Three weeks ago, we published a blog explaining five things you should be doing in your online data collection. In this blog, we follow up with five things you should NOT be doing when collecting data on MTurk.
This advice may sound obvious, but some researchers do not pilot studies before launching them. Piloting studies makes sense both so you can catch any errors in the instructions, study programming, or technical details (e.g., redirecting workers to an external webpage) and so you can accurately estimate the time it will take workers to complete the study. With an accurate estimate of how long the study takes, you can set a fair compensation rate.
“Piloting” your study may be as simple as walking through the survey yourself, asking a friend or research assistant to take the survey, or running a small portion of the study (say 10%) before launching the full version. Whatever way you choose to pilot is fine, just make sure you plan time to do it.
For most academic HITs, workers expect to complete a survey or experiment. Anytime you ask workers to do something extra or out of the ordinary, you should let them know in the HIT instructions so they can decide whether it is something they want to do before accepting the HIT. Examples of things that should be disclosed in the HIT instructions are: a) if workers will be asked to download a file or app onto their device, b) if workers will be asked to engage in a dyadic study with a partner, c) if workers will be asked to engage in a video chat or to create a recording of themselves, or d) if the study is overly tedious. There are, of course, other situations where workers should be informed about what they will be asked to do. As a rule, we recommend disclosing anything that may catch workers off guard or cause multiple people to return the HIT after they find out what they will be asked to do. Give people the information up front and let them decide whether they want to participate or not.

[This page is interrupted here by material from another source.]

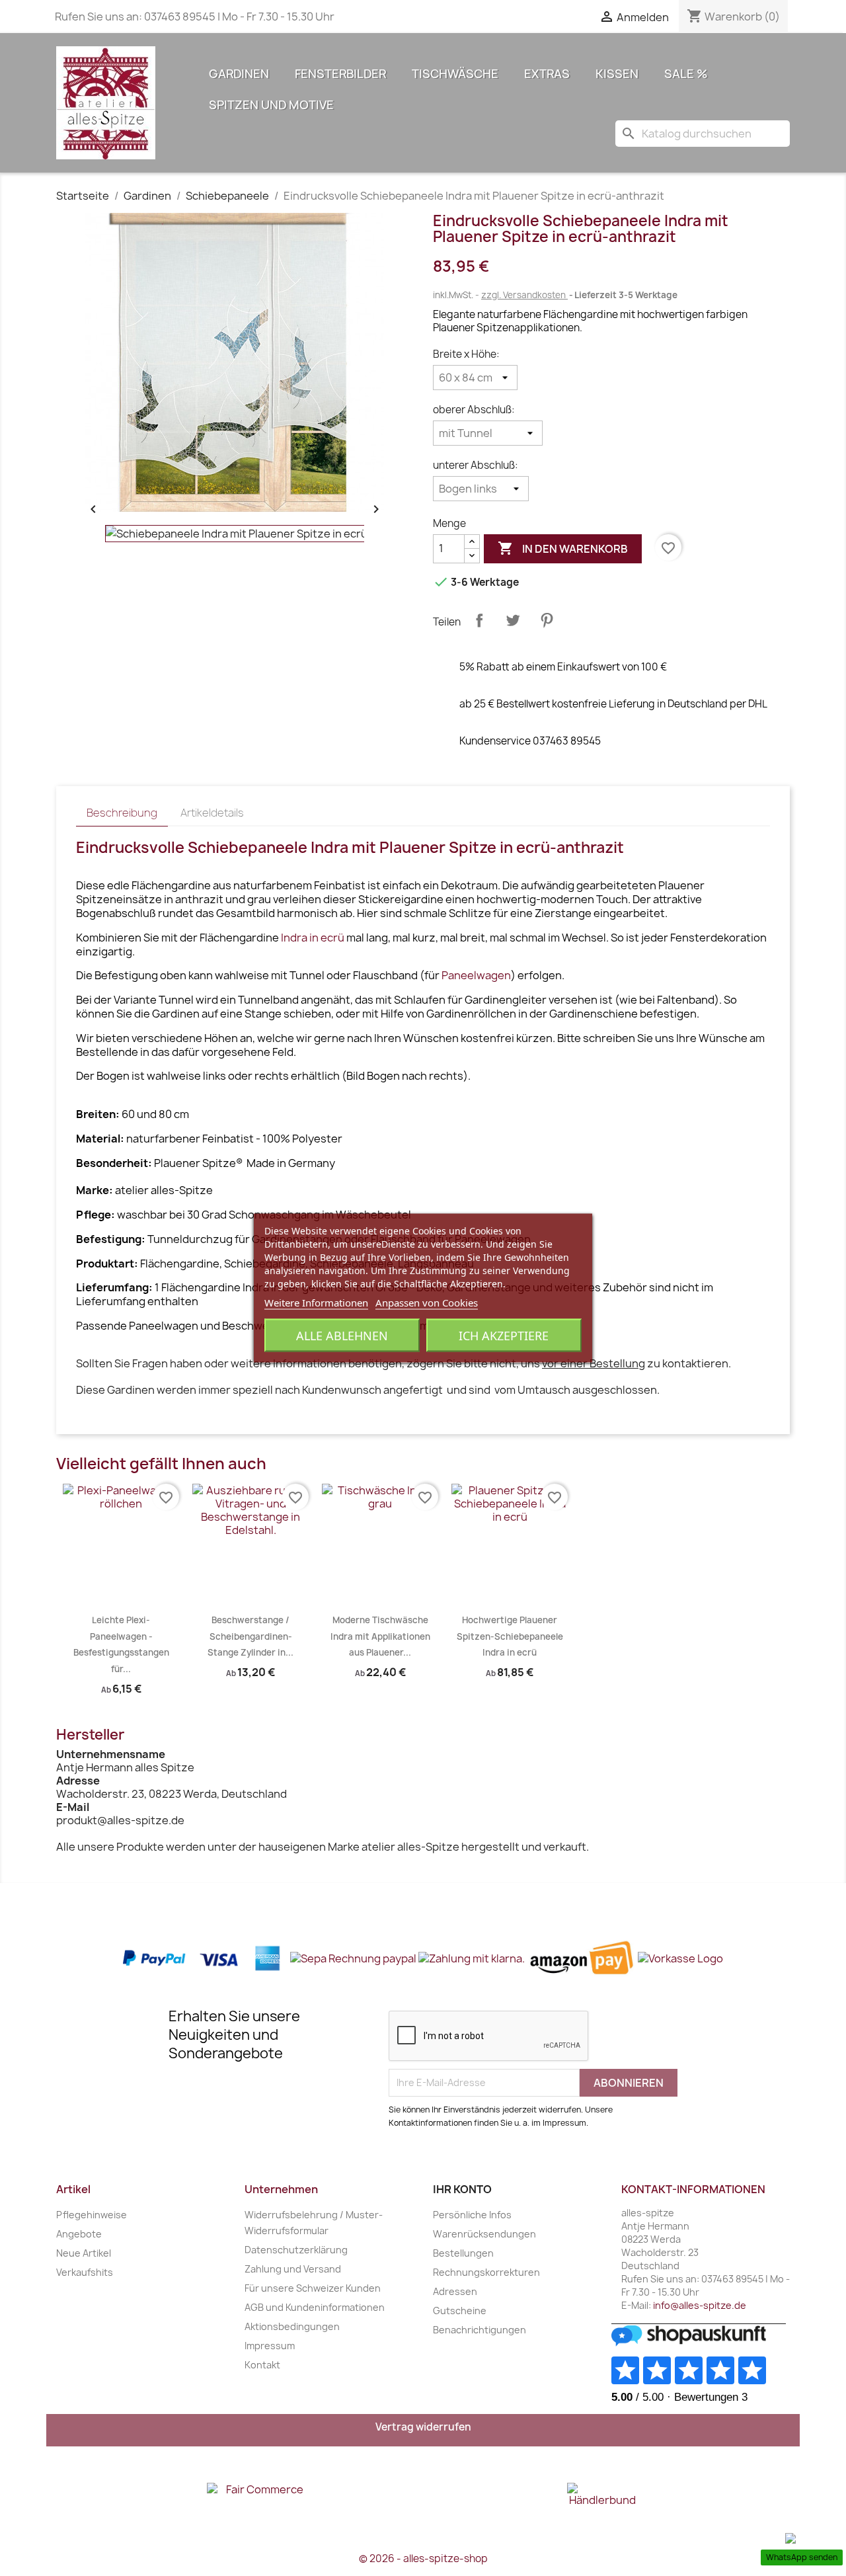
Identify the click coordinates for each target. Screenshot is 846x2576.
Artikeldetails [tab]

Time is money, and that’s certainly true on MTurk. If you set up a demographic questionnaire or other screener to determine worker eligibility, you should not terminate ineligible workers without paying them. While it may not seem like a big deal to have workers answer four or five questions for your study, when many requesters engage in the same behavior, workers spend a lot of time doing things for free.
Instead of terminating workers who do not meet your eligibility criteria, you can run a screener study to determine worker eligibility before launching your actual study. By separating the screener from your actual study, you can compensate workers a small amount for answering your screener and remove the temptation for workers to “guess in” to your study by answering the screener multiple times until they find the right eligibility criteria. Once you have a list of workers who meet your criteria, you can place the eligible workers on an Include list and send workers an email to let them know the study is available.
As a second option, you can use is TurkPrime’s survey tools to recruit workers who meet your eligibility criteria. With our Panel features, you can target workers who meet your demographic criteria without having to first run a screener. We determine workers’ demographic information by asking questions unassociated with any one particular HIT. In addition, we ask the same questions over time so that we can determine workers’ response consistency. People who consistently give the same responses are granted a qualification which can then be used to target them for specific studies.
When using TurkPrime’s Panel features, you should not add all the demographic features necessary to ensure your sample matches all sampling criteria. Instead, you should use Panel features to tailor your subject selection to the most important features of your sample. The reason for this is that each additional Panel feature you add limits the number of workers you can draw from for your study because workers must have answered ALL the demographic questions you specify in order to qualify for the study.
To make this idea concrete, imagine you are running a study in which you want to sample women, between the ages of 30 and 50, born in the US. When setting up your Panel features, you should select women and ages between 30 and 50, but NOT people born in the US. If your study is limited to US participants–the default for TurkPrime studies–most workers will be born in the US. Adding an additional Panel feature severely limits the pool of available workers because workers must have answered all three demographic questions enough times for us to determine response consistency rather than just two.
To many researchers, this advice may sound a bit controversial. But, there is currently a debate underway within the academic community about the value of attention checks and how they should be used (see this article for a quick overview and links to several academic papers). At this stage of the debate, what seems clear is that attention checks should not be your sole measure of data quality and just because a participant fails an attention check it does not necessarily mean they did not spend time or effort on the rest of your survey. Because rejecting work has severe consequences for workers, we do not recommend rejecting work just because a worker failed attention checks.
If you have clear evidence workers have not given an honest effort in your study, you can reject their work. But, if you are unsure how much effort a worker gave and you do not want to respond with a rejection, you can place the worker onto one of many exclude lists to ensure they do not continually show up in your studies.